I’ve been using dotNet controls almost exclusively now for our new tools, and we’ve also started running into what seem to be strange memory issues and a lot of “Unknown system exception” errors with the artists. I’m wondering if the two are related. I generally use a Max rollout, but then populate it with dotNet controls plugged into a tab control or panel. And everything is defined in a huge struct loaded at startup.

I’m doing this mainly because the DN controls are so much more flexible than Max’s, plus it’s easier to add and remove them dynamically if needed.

Is anyone else heavily integrating DN controls, methods, and event handlers into their tool set? And have you run into issues as a result? I want to retrofit some of out older tools now, but I’m wondering if maybe I’m pushing Max too hard and it just can’t handle having so much dotNet going on under the hood.

There are some of our tools we simply could not do with Max’s controls, and need to use DotNet- we have a few datagridviews and listviews that would be impossible to replicate correctly. Sometimes I’ll use dotnet spinners, etc., if I need the added functionality. Also, things like tabs are invaluable.

I’ve gotten the dotnet out of memory error. I don’t really think it is a dotnet thing, though- I am pretty sure it is the standard max ‘out of memory so I’ll throw a system exception’ error but for some reason dotnet is catching it (maybe if a dotnet control- like a progress bar- is running?).

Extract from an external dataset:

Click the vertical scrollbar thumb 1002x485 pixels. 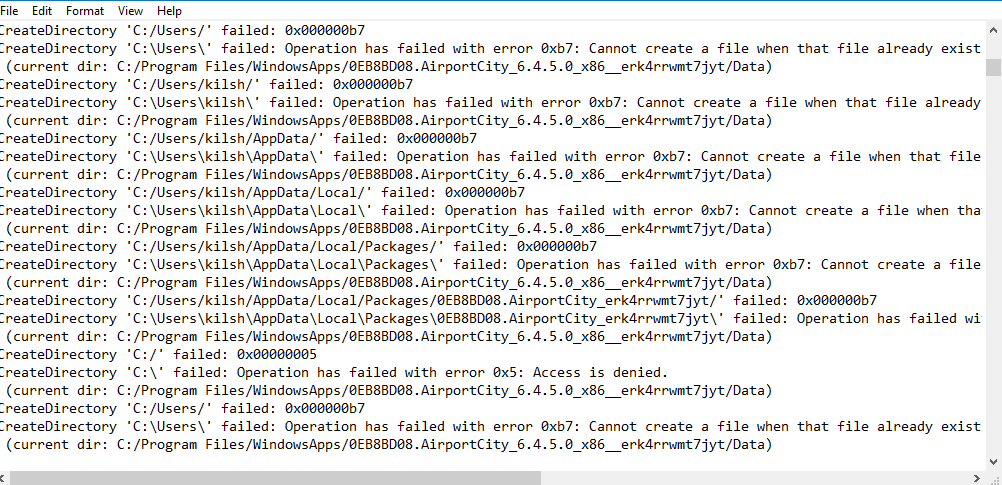[x=993, y=67]
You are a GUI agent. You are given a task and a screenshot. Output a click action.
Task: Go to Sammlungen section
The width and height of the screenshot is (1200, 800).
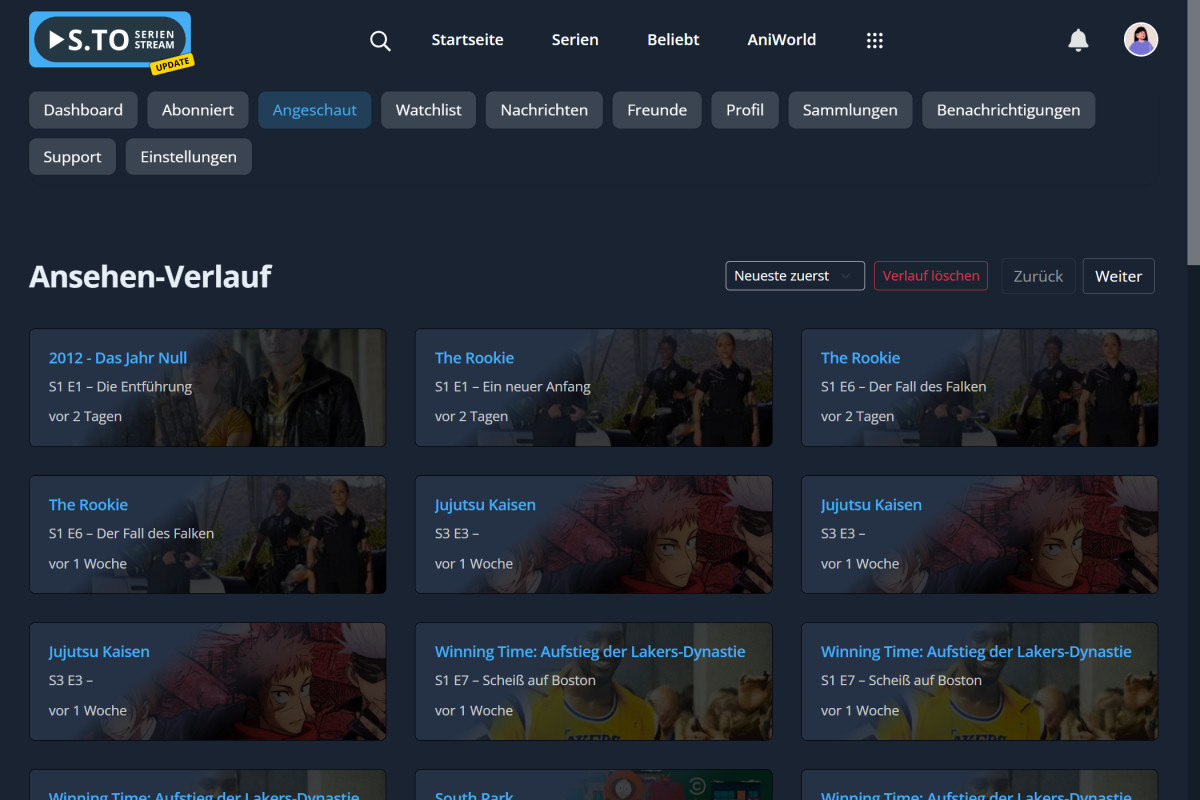[x=849, y=110]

AFAIK there aren’t major problems like you are describing with Max and .NET. The guys at CGTalk do some amazing things and I haven’t seen them have these issues. My guess is what I stated above- the problem is a max memory issue and dotnet is throwing a memory error. Random unknown system exceptions are very often because of memory, as well.

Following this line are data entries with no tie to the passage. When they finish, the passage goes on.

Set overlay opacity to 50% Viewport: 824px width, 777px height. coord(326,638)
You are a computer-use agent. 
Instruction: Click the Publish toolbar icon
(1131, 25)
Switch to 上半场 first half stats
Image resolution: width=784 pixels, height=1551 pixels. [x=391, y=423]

Also, how ‘huge’ is the struct loaded at startup? What is in it, exactly?

The struct is about 2,500 lines of code with about over a hundred controls and their even handlers. The tools itself is made of a tab control with four different tabs. It’s the main tool for setting any game related property on a mesh, or any of its faces. We’re also doing some things with dotNet to talk to outside C# apps.

I know a lot of people are doing the same types of things, and more. I just wondered how widely its been adopted in the Max using game dev community, and how far TA’s are pushing it.

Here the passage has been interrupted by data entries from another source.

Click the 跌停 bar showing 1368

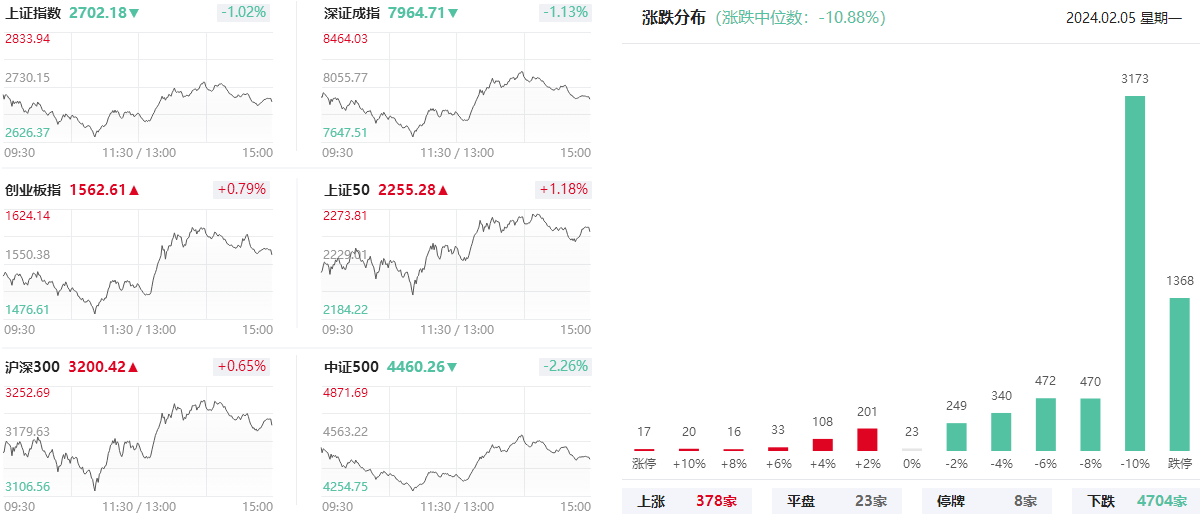[x=1180, y=373]
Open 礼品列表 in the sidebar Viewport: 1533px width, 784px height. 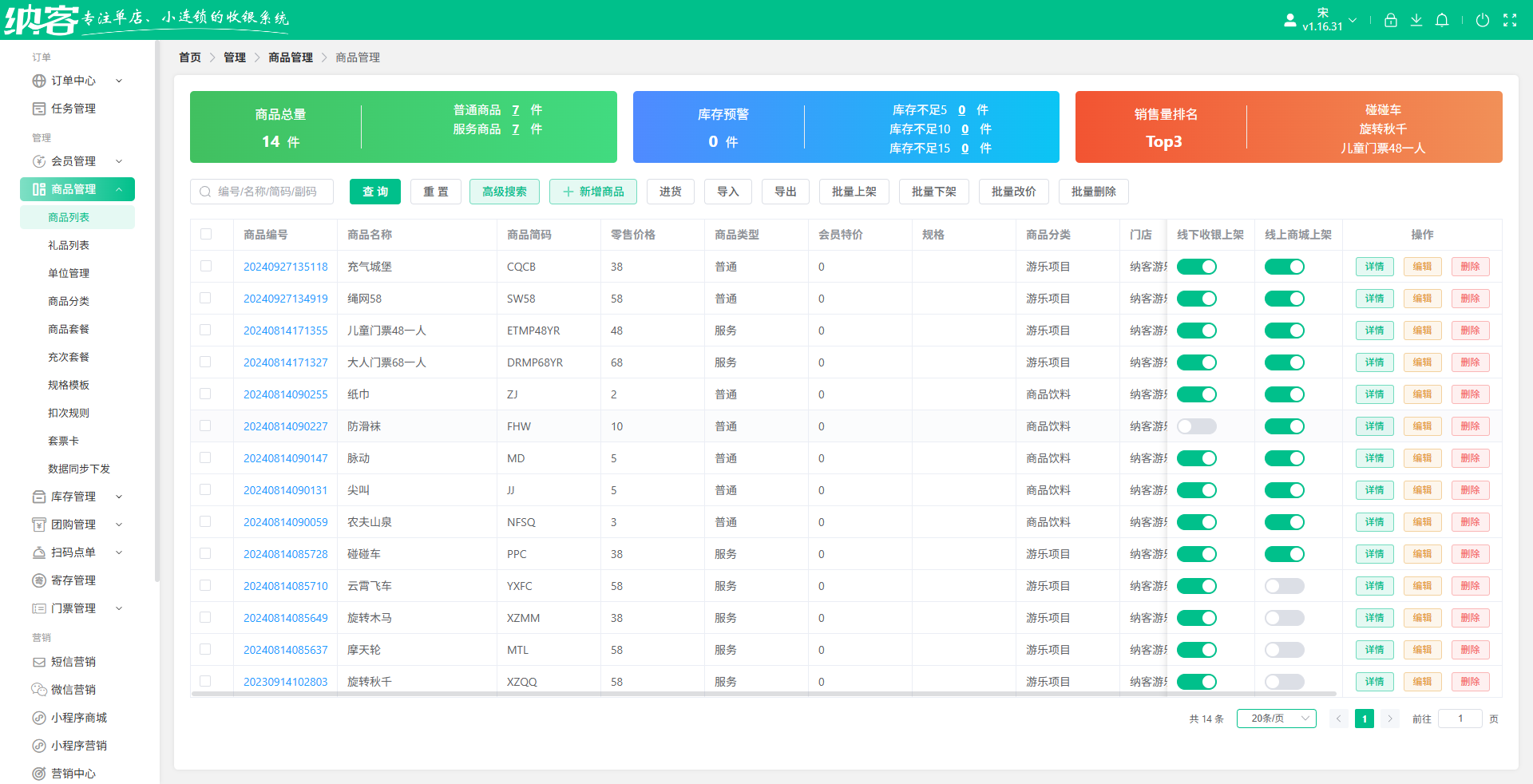(x=69, y=245)
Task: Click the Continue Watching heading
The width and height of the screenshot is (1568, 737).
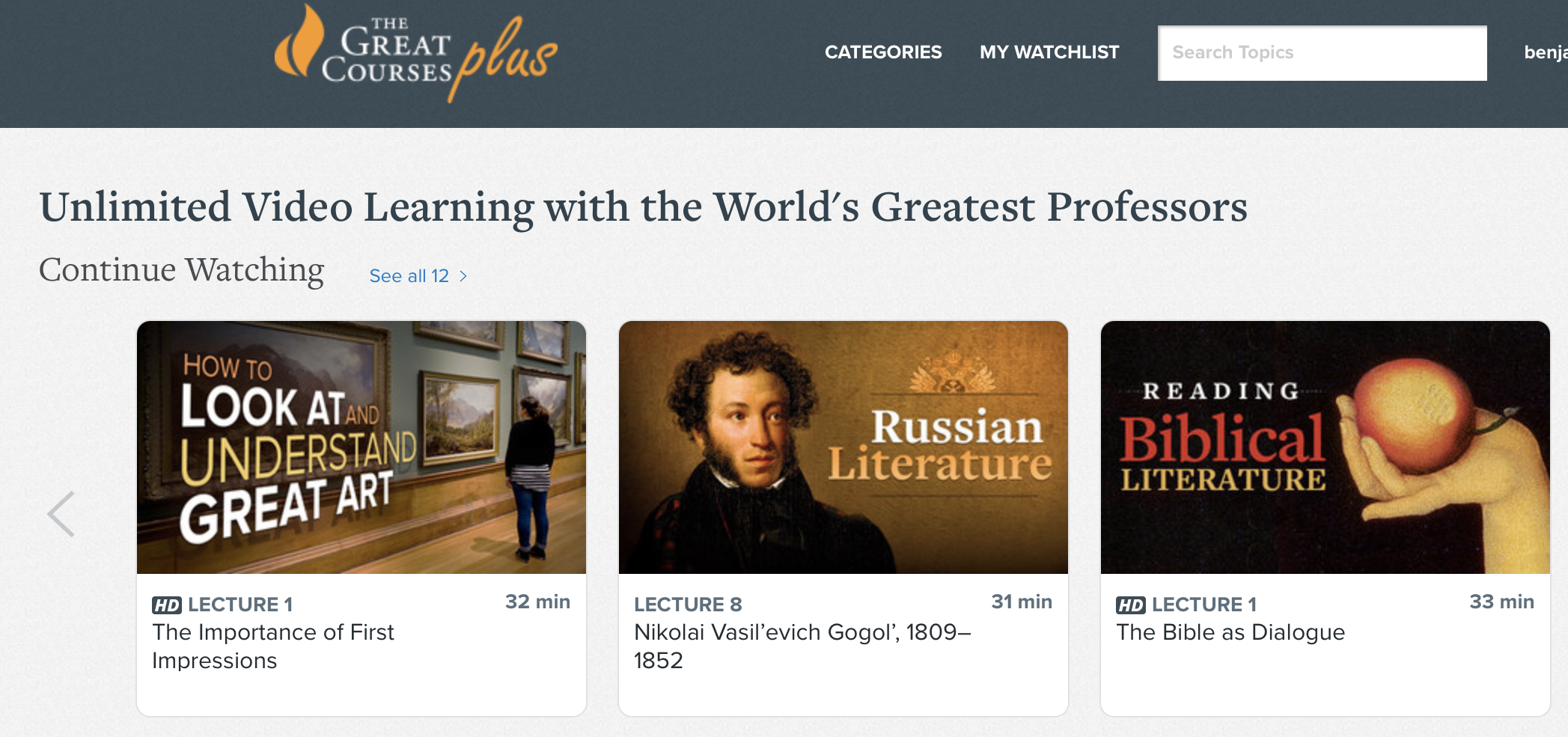Action: (181, 270)
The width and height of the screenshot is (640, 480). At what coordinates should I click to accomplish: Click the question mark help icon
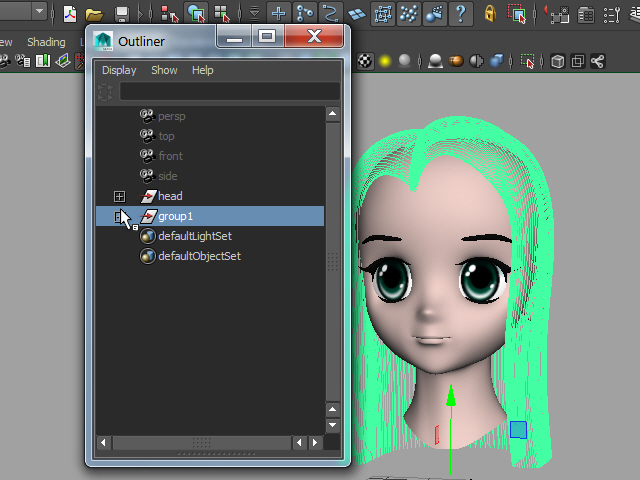460,14
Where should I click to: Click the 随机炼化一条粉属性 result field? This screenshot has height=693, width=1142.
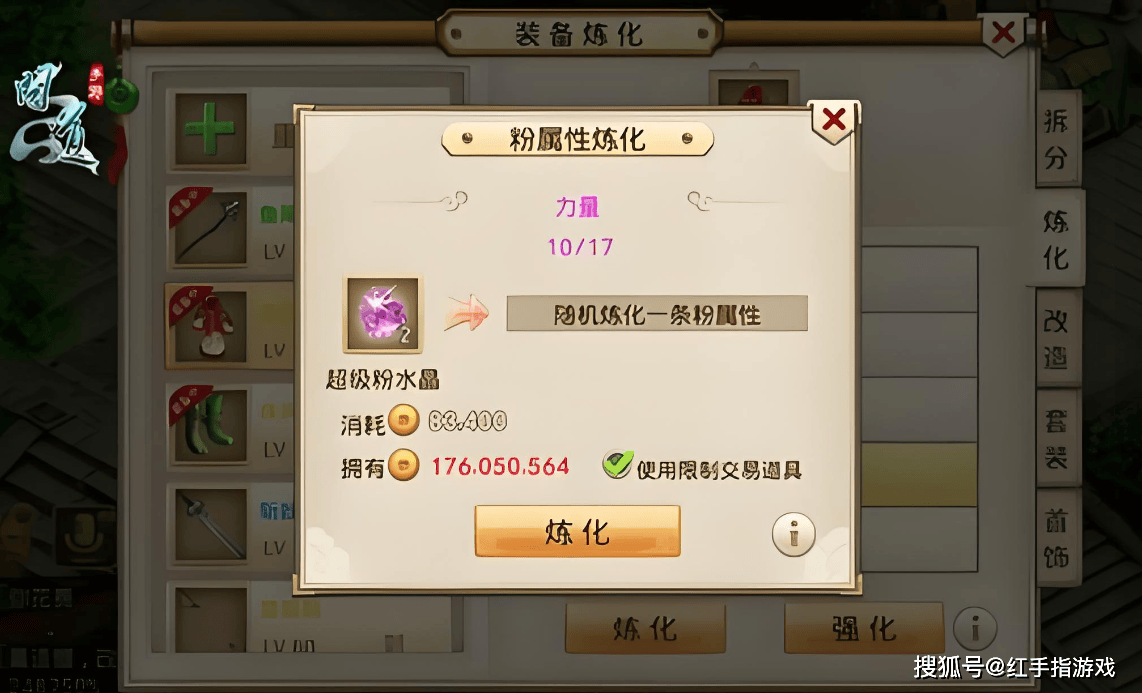[x=657, y=314]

I think you’re right about the exceptions being more related to Max’s internal way of handling memory than dotNet itself. And I’m looking into ways of optimizing our scripts to minimize this.

Have you tried using MaxForm instead of Max rollouts? That could be an issue… I also had lots of problems like that when using a huge amount of pictureboxes created in runtime… I solved that creating a custom class in VB… but it’s hard to manage garbage collections with max+dotnet… Cheers!

There’s an issue with using .Net comboboxes in forms. There’s a CGTalk thread on it here. The strange thing about that bug, though, is that I’m only using the rollout as a shell basically, with only the tab control assigned to it and every other .Net control added into that. So the bug is with using the form at all, and not with using a Max dotNetControl combobox over a dotNetObject “System.Windows.Forms.ComboBox” control.

Hi James,

I am being cautious about what I deploy currently, and have stopped short with a full on framework that all other scripts reference. Most use custom dotnet controls (which I am still learning about really) to augment or provide UI functionality that max controls can’t. Currently my Eye control joystick and slider controls seem to be behaving themselves.

The biggest issue i have seen so far is the bug that prevents you from adding handlers to dotnet objects outside of global scope. It means putting some controls into the command panel for custom attributes do not work how they should,
To get around it you have to build a custom control than can do all the handler stuff outside of max. Its not difficult, but means reliance on another assembly.

I am on the cusp of releasing an XML based character facial pose storage system, this again has custom UI elements that allow me to pass a lot of the code handling to dotnet. This has the advantage of saving a huge amount of time with the UI generation, by keeping the custom dotnet stuff as flexible as possible, needing only a few extra lines of MXS (usually in the handlers) to make it work. I’m an animator, not a TD so this stuff has to be about speeding up my day to day stuff!